OTTAWA, Sept. 2 (UPI) -- Two leaders of a Canadian government commission taking a trip to Honolulu that's likely to cost the commission around $5,000 say it's for work, not play.
Commissioners Wilton Littlechild and Marie Wilson of Canada's Truth and Reconciliation Commission are scheduled to be in Honolulu for a week to address the Healing Our Spirit Worldwide conference, The Globe and Mail reported Thursday. Billed as an international forum on indigenous healing and substance abuse, the conference scheduled includes a football game and tailgate party at Aloha Stadium and features a two-day hula workshop and swimming under a waterfall, the newspaper said.
Littlechild said he wouldn't be attending any of the recreational events. The conference is of such value he decided to attend even though he knew there might be criticism because Hawaii is seen as a "non-work" environment, he said.
"I'm not doing any of that," he said of the lighter activities. "I think there's a lot of expertise globally to deal with challenges that indigenous people face."
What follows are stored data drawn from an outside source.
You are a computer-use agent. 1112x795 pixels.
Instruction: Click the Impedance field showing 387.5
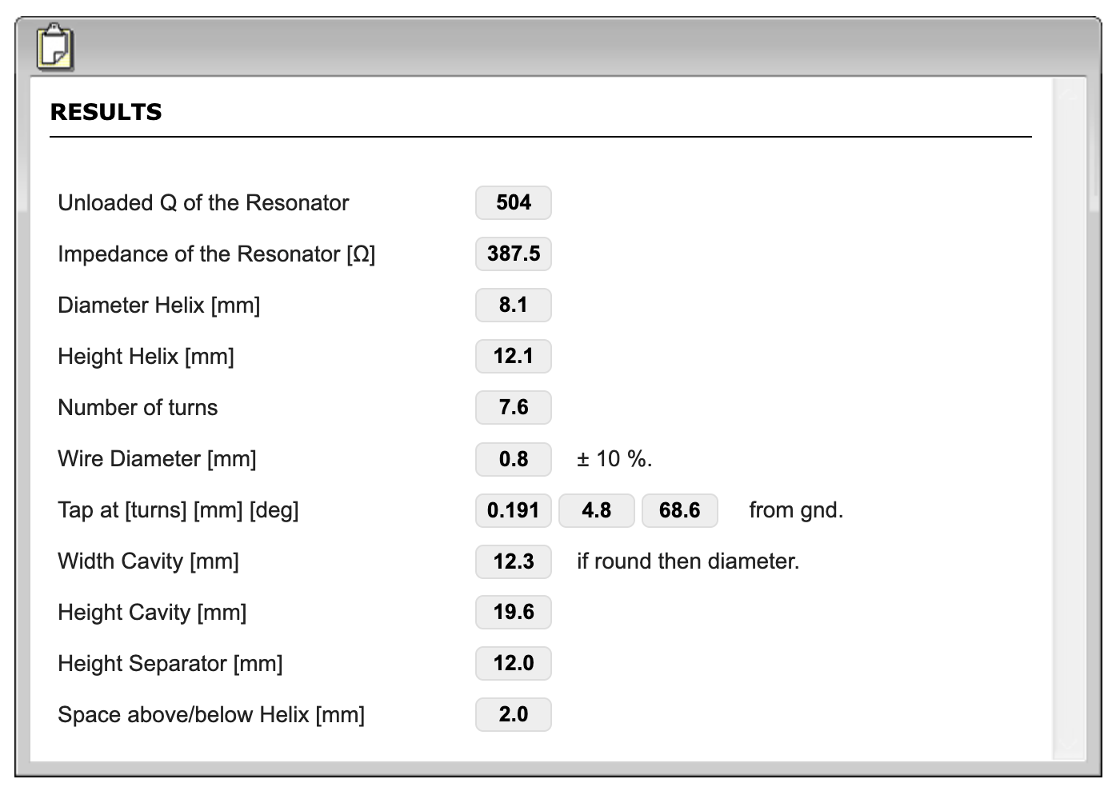514,254
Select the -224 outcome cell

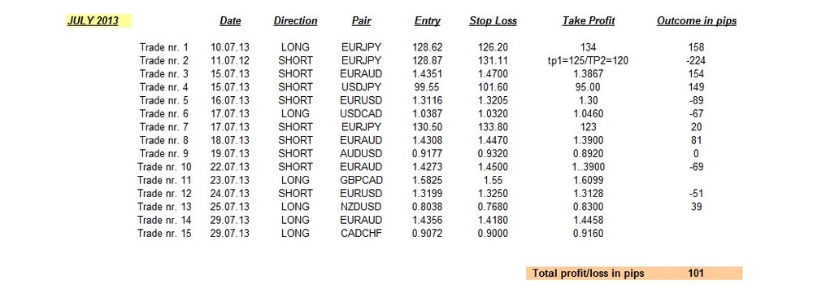tap(696, 61)
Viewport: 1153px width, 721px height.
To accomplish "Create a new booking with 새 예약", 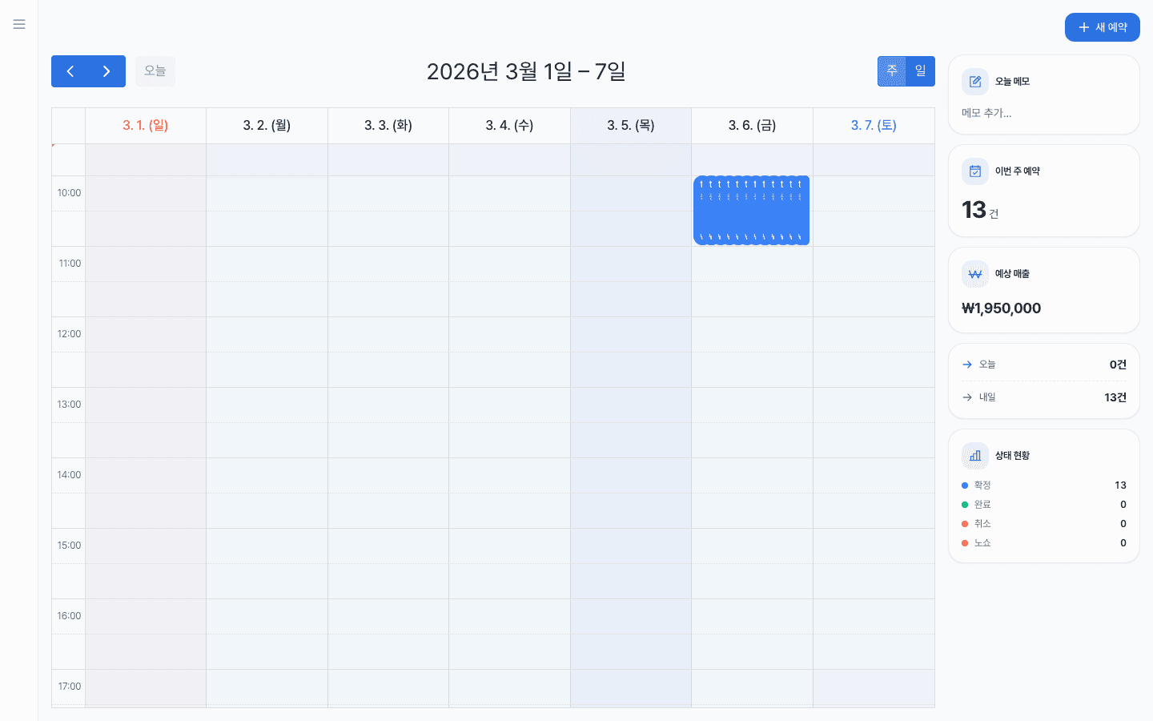I will coord(1102,27).
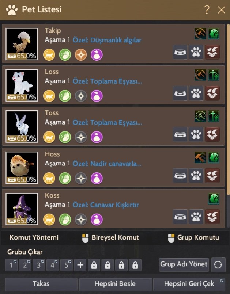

Littlechild said if there were objections to the cost of the trip he would be willing to cover the expenses personally.
Littlechild is a former student of Canada's "residential schools," part of a decades-long state policy that removed aboriginal and indigenous children from their families to forcibly assimilate First Nations children.
The Truth and Reconciliation Commission was set up in June 2008 in response to the Indian residential school legacy.